The role of systemic investing in Viet Nam’s transition to a circular economy
Over the last 30 years, Viet Nam has seen rapid and sustained economic growth, transforming it from one of the world’s poorest nations into a lower middle-income country. But, dependent on resource extraction and fossil fuel consumption, the country’s development resulted in significant adverse environmental impacts. Recognizing the scale and import of these threats to its population and economy, the Government of Viet Nam has embarked upon a transition to a Circular Economy: an economic model that the revised Law on Environmental Protection, passed in late 2020, defines as “encompassing design, production, consumption and services activities aimed at reducing raw materials, extending product life, reducing waste generation and minimizing adverse impacts on the environment”.

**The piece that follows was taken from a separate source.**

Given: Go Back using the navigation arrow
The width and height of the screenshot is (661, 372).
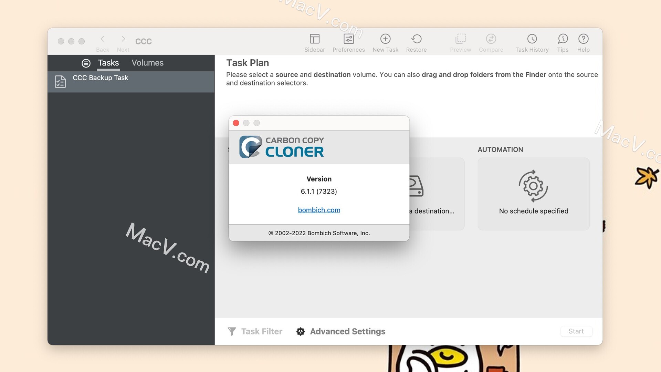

Viet Nam’s waste management and recycling system is emblematic of the linear economy’s predominance and classic systemic failure, as valuable resources are literally burned or buried. Of the municipal solid waste generated, currently only 10-15% is reused or recycled. This case study therefore explores the role of systemic investing—a holistic approach to solving well-defined societal challenges—in achieving a circular economy transition. It does so through the mode of the transformation capital logic: an investment logic rooted in the notion that human systems are complex and adaptive and that addressing societal problems requires systemic intervention approach spanning multiple levers of change, including finance.